TASK BRIEF:
The data should be printed in full, character for character.
*-*-*
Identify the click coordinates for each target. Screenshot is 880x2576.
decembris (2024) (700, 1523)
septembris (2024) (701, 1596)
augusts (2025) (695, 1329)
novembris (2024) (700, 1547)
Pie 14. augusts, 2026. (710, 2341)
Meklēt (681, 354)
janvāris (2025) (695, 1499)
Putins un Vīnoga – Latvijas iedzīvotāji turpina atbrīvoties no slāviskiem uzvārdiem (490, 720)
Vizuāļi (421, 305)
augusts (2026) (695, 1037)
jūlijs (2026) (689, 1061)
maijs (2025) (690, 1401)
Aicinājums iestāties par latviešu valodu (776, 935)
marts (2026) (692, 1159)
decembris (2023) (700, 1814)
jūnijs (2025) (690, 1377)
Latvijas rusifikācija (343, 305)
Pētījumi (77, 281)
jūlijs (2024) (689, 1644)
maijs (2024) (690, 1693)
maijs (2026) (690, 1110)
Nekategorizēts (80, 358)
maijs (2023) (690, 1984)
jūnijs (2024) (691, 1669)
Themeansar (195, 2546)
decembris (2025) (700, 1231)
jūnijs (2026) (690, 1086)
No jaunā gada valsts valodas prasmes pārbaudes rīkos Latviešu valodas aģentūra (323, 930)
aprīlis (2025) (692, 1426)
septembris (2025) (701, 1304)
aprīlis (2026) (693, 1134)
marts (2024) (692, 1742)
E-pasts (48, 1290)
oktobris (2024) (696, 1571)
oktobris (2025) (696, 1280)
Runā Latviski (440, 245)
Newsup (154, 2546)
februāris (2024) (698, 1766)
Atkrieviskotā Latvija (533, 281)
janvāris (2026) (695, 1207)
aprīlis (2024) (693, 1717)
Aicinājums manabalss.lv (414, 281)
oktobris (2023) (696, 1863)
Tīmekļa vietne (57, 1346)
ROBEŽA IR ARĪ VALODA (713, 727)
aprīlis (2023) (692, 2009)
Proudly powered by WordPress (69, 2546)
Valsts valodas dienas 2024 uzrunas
*-*-*
SOLUTION:
Identify the click coordinates for each target. Screenshot is 880x2576.
decembris (2024) (700, 1523)
septembris (2024) (701, 1596)
augusts (2025) (695, 1329)
novembris (2024) (700, 1547)
Pie 14. augusts, 2026. (710, 2341)
Meklēt (681, 354)
janvāris (2025) (695, 1499)
Putins un Vīnoga – Latvijas iedzīvotāji turpina atbrīvoties no slāviskiem uzvārdiem (490, 720)
Vizuāļi (421, 305)
augusts (2026) (695, 1037)
jūlijs (2026) (689, 1061)
maijs (2025) (690, 1401)
Aicinājums iestāties par latviešu valodu (776, 935)
marts (2026) (692, 1159)
decembris (2023) (700, 1814)
jūnijs (2025) (690, 1377)
Latvijas rusifikācija (343, 305)
Pētījumi (77, 281)
jūlijs (2024) (689, 1644)
maijs (2024) (690, 1693)
maijs (2026) (690, 1110)
Nekategorizēts (80, 358)
maijs (2023) (690, 1984)
jūnijs (2024) (691, 1669)
Themeansar (195, 2546)
decembris (2025) (700, 1231)
jūnijs (2026) (690, 1086)
No jaunā gada valsts valodas prasmes pārbaudes rīkos Latviešu valodas aģentūra (323, 930)
aprīlis (2025) (692, 1426)
septembris (2025) (701, 1304)
aprīlis (2026) (693, 1134)
marts (2024) (692, 1742)
E-pasts (48, 1290)
oktobris (2024) (696, 1571)
oktobris (2025) (696, 1280)
Runā Latviski (440, 245)
Newsup (154, 2546)
februāris (2024) (698, 1766)
Atkrieviskotā Latvija (533, 281)
janvāris (2026) (695, 1207)
aprīlis (2024) (693, 1717)
Aicinājums manabalss.lv (414, 281)
oktobris (2023) (696, 1863)
Tīmekļa vietne (57, 1346)
ROBEŽA IR ARĪ VALODA (713, 727)
aprīlis (2023) (692, 2009)
Proudly powered by WordPress (69, 2546)
Valsts valodas dienas 2024 uzrunas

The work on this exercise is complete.